▶ _WORK REQUEST_
Your answer should be the exact lines of the data below from the one containing "654x1163 pixels." through the one containing "Expand the 보기 menu"; please include nothing else.

:: RECORDS TO PROCESS

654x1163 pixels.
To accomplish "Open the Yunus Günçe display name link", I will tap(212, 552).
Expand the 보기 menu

::::
:: RECORDS TO PROCESS

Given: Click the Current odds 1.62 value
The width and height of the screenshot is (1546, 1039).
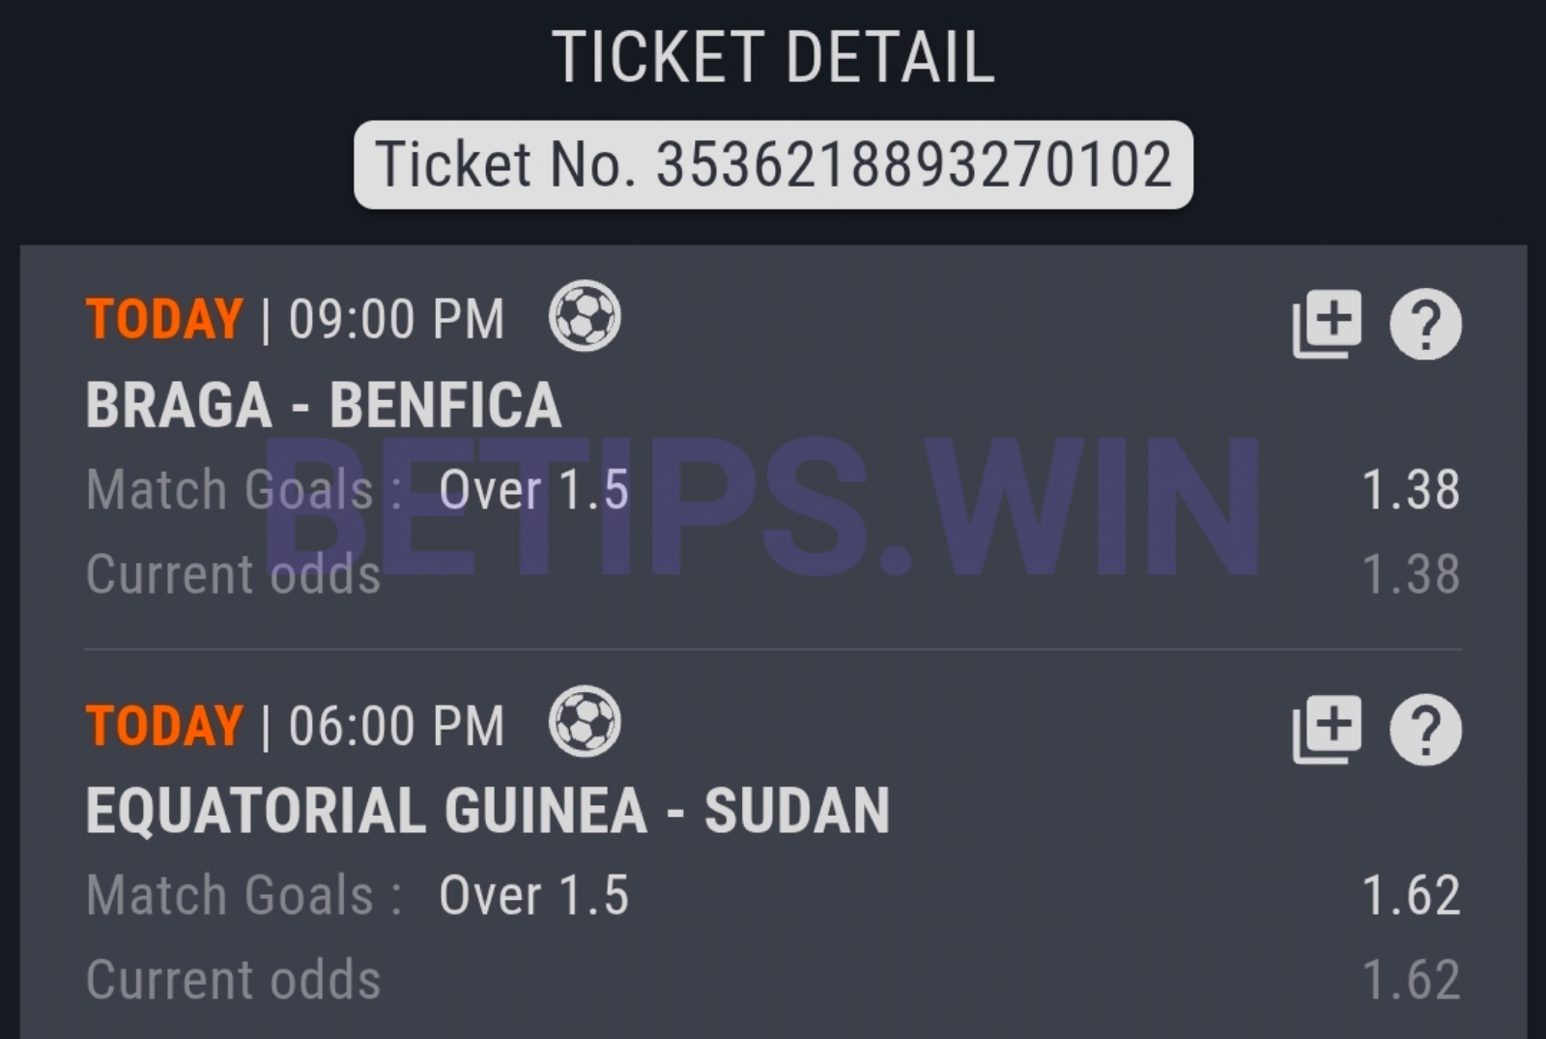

::::

▶ _EXERCISE RESPONSE_
654x1163 pixels.
To accomplish "Open the Yunus Günçe display name link", I will tap(212, 552).
Expand the 보기 menu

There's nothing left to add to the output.